Set out the data below as a numbered list, starting at the line that contains "Where should I click to: Click" and ending after the line that contains "Action: coord(160,1566)", with blank lines dropped.

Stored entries
===

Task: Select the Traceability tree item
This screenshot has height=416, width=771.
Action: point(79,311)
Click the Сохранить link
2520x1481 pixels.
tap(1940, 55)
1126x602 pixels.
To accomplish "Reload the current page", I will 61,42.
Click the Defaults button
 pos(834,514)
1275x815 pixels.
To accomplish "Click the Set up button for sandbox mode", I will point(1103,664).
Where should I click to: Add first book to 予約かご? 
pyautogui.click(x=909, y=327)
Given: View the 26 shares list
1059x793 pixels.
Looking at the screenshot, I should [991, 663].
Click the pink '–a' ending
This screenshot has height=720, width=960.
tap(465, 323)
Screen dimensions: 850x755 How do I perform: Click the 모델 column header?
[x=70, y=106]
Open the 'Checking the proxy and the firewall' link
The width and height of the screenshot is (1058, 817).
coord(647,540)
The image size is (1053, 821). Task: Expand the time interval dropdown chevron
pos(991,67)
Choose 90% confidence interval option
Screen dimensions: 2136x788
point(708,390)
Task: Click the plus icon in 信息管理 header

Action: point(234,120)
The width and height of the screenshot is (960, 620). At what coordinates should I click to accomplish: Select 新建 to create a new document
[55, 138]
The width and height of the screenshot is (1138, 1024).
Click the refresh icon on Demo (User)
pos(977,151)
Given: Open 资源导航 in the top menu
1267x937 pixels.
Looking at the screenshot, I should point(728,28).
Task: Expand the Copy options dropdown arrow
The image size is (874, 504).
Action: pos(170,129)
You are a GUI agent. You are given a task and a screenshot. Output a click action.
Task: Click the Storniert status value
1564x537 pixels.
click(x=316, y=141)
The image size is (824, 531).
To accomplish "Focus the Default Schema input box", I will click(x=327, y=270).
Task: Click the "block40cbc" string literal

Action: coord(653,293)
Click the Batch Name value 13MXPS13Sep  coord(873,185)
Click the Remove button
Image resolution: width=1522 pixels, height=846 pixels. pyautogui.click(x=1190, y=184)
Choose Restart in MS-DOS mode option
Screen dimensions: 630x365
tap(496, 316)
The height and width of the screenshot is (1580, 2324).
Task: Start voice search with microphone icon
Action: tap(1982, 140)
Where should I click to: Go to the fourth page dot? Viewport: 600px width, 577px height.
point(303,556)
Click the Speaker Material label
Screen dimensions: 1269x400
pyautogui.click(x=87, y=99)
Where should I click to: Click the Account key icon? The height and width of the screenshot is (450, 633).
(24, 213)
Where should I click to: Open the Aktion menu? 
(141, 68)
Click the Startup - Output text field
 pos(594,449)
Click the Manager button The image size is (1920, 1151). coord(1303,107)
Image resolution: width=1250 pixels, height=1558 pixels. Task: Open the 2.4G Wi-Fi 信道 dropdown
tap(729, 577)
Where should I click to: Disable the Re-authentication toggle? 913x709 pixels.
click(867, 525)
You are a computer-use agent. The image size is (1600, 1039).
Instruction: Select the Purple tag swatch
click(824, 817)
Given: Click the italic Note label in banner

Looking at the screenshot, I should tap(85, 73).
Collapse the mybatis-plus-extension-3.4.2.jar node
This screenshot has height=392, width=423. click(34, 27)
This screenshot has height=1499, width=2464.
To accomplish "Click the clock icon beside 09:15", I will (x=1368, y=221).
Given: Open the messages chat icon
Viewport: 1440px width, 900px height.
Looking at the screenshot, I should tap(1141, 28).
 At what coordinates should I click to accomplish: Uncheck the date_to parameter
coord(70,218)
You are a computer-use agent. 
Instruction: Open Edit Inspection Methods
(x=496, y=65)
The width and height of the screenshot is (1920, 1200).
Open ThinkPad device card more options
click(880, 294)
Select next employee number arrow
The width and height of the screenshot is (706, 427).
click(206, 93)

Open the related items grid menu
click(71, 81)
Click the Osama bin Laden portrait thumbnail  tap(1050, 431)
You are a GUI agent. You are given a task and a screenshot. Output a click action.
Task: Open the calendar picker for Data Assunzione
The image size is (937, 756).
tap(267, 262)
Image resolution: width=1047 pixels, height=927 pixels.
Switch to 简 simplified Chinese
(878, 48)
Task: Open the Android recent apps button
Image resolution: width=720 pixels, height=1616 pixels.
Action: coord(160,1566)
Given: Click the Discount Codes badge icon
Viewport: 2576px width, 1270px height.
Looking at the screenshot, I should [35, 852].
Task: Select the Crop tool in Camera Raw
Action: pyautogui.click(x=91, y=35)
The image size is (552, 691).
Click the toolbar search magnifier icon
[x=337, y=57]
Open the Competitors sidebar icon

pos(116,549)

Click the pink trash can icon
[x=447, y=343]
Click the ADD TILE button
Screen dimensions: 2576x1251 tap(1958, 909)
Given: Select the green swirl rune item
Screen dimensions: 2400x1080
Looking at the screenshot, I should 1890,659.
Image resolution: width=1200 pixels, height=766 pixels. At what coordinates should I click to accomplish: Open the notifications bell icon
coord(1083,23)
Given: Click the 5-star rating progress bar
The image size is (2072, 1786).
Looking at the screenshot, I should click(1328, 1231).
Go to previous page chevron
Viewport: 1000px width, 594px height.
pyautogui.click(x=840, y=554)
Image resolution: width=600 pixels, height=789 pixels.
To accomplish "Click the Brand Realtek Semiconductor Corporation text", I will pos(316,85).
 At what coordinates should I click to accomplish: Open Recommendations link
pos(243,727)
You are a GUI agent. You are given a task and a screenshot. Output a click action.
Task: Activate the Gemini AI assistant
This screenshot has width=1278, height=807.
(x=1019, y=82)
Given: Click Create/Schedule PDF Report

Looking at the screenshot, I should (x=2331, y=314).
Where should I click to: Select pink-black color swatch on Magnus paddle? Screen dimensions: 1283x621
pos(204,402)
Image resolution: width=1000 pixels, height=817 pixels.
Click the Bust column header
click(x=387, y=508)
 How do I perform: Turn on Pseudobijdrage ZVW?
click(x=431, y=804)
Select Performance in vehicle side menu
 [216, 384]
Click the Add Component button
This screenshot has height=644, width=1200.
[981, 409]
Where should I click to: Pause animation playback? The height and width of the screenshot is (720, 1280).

===

Solution to the problem >>
1. Where should I click to: Click the Account key icon? The height and width of the screenshot is (450, 633).
2. (24, 213)
3. Where should I click to: Open the Aktion menu? 
4. (141, 68)
5. Click the Startup - Output text field
6.  pos(594,449)
7. Click the Manager button The image size is (1920, 1151). coord(1303,107)
8. Image resolution: width=1250 pixels, height=1558 pixels. Task: Open the 2.4G Wi-Fi 信道 dropdown
9. tap(729, 577)
10. Where should I click to: Disable the Re-authentication toggle? 913x709 pixels.
11. click(867, 525)
12. You are a computer-use agent. The image size is (1600, 1039).
13. Instruction: Select the Purple tag swatch
14. click(824, 817)
15. Given: Click the italic Note label in banner
16. Looking at the screenshot, I should tap(85, 73).
17. Collapse the mybatis-plus-extension-3.4.2.jar node
18. This screenshot has height=392, width=423. click(34, 27)
19. This screenshot has height=1499, width=2464.
20. To accomplish "Click the clock icon beside 09:15", I will (x=1368, y=221).
21. Given: Open the messages chat icon
22. Viewport: 1440px width, 900px height.
23. Looking at the screenshot, I should tap(1141, 28).
24.  At what coordinates should I click to accomplish: Uncheck the date_to parameter
25. coord(70,218)
26. You are a computer-use agent. 
27. Instruction: Open Edit Inspection Methods
28. (x=496, y=65)
29. The width and height of the screenshot is (1920, 1200).
30. Open ThinkPad device card more options
31. click(880, 294)
32. Select next employee number arrow
33. The width and height of the screenshot is (706, 427).
34. click(206, 93)
35. Open the related items grid menu
36. click(71, 81)
37. Click the Osama bin Laden portrait thumbnail  tap(1050, 431)
38. You are a GUI agent. You are given a task and a screenshot. Output a click action.
39. Task: Open the calendar picker for Data Assunzione
40. The image size is (937, 756).
41. tap(267, 262)
42. Image resolution: width=1047 pixels, height=927 pixels.
43. Switch to 简 simplified Chinese
44. (878, 48)
45. Task: Open the Android recent apps button
46. Image resolution: width=720 pixels, height=1616 pixels.
47. Action: coord(160,1566)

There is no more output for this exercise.